#### Record extracts
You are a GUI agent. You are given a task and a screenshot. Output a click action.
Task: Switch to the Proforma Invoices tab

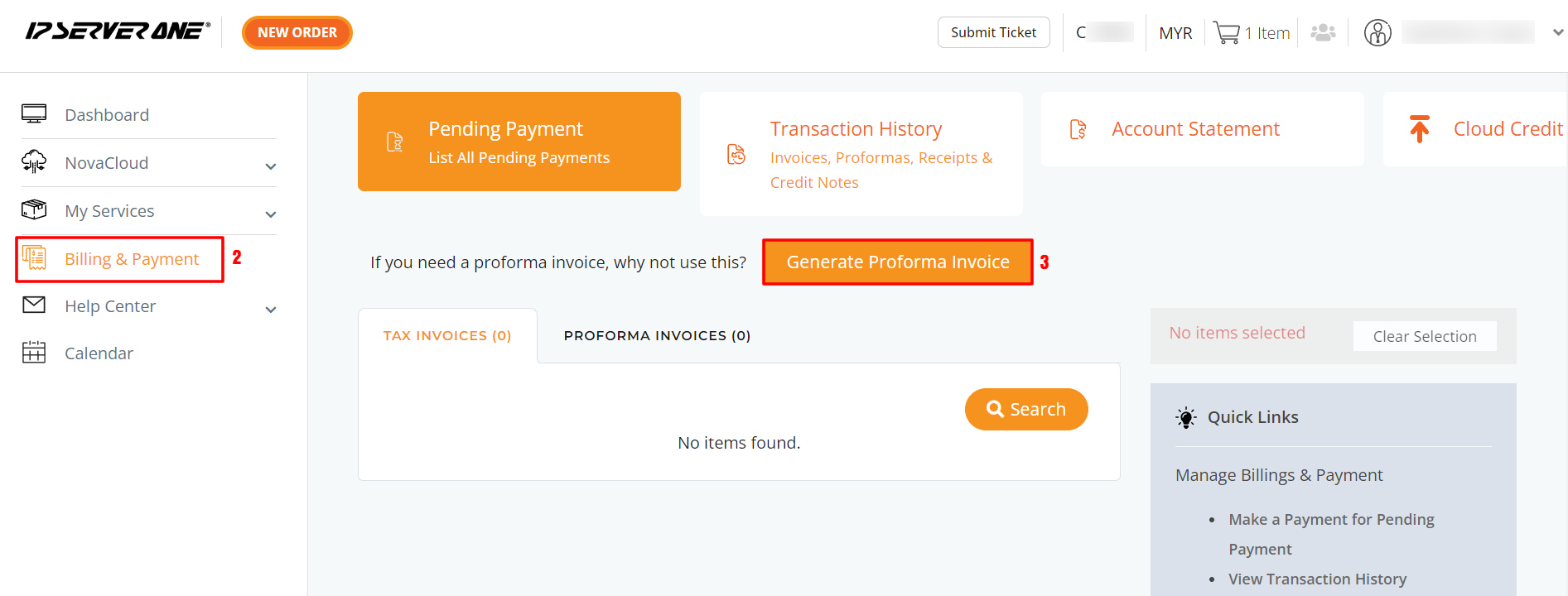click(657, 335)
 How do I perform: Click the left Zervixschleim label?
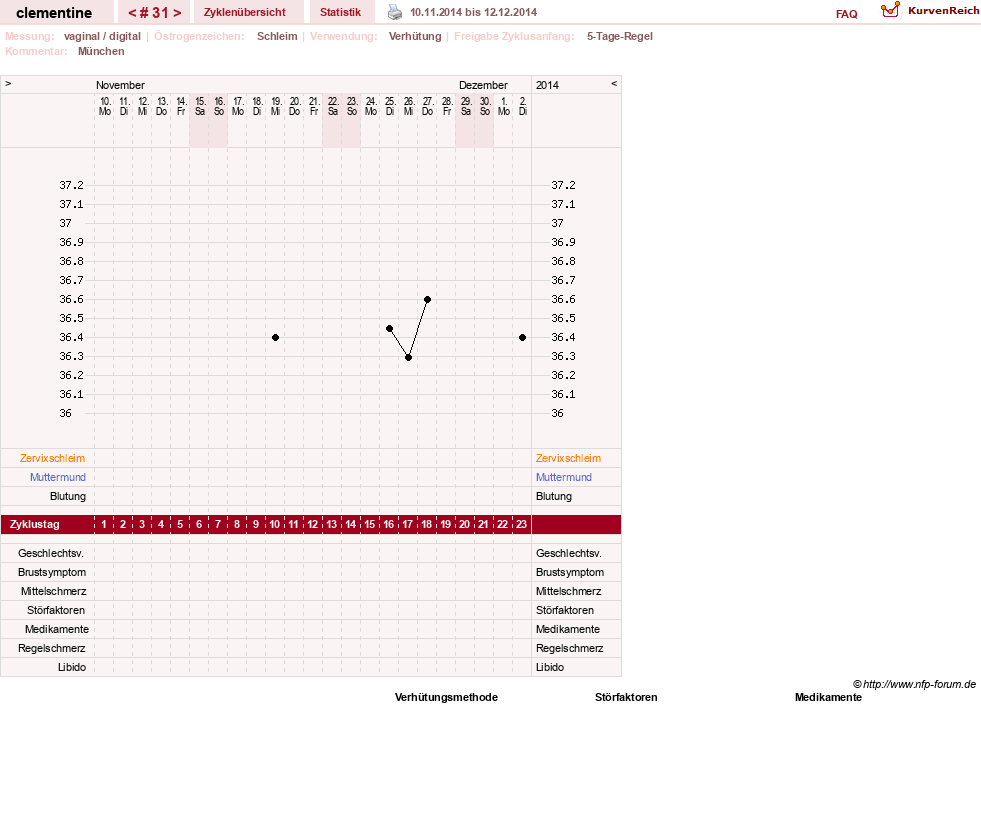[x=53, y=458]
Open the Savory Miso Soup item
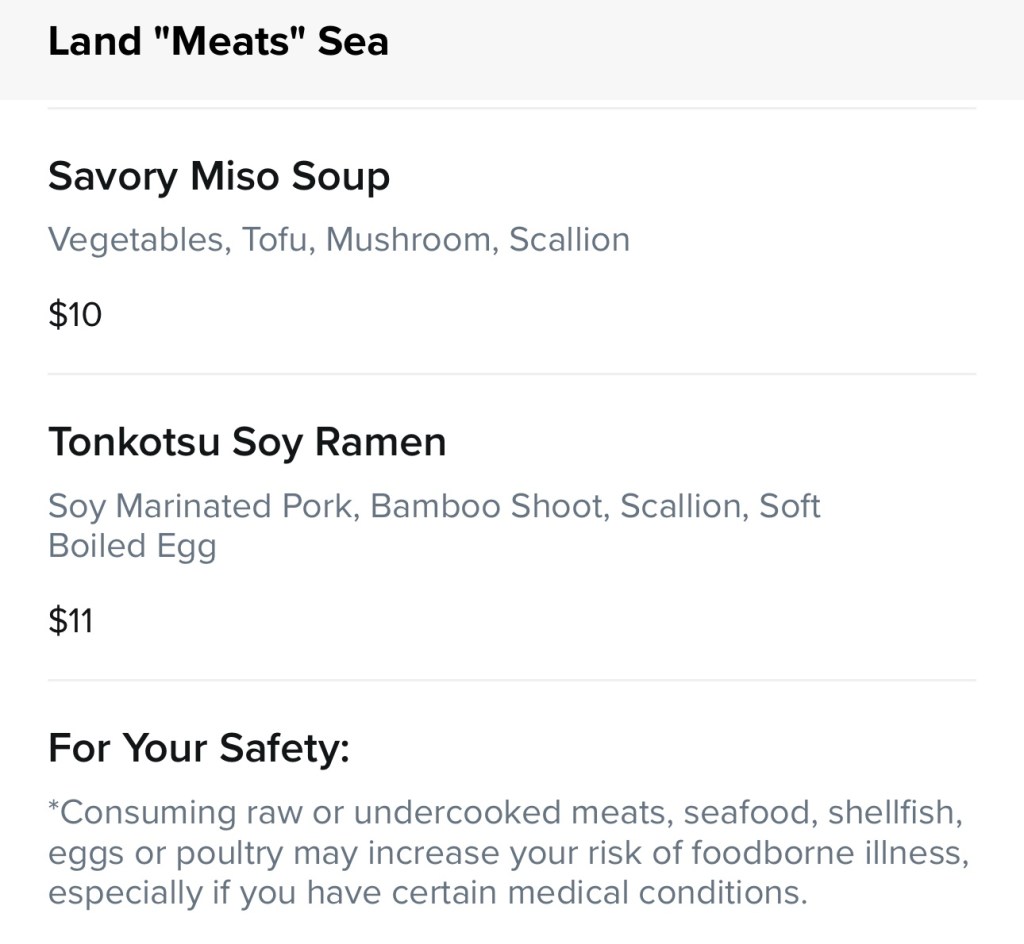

#### What you have to do
Repeat the preceding records precisely, and leave every picture out of the copy.

#### Reply
You are a GUI agent. You are given a task and a screenshot. Output a click action.
Task: Switch to the Proforma Invoices tab

click(657, 335)
 How do I perform: Click the left Zervixschleim label?
[x=53, y=458]
Open the Savory Miso Soup item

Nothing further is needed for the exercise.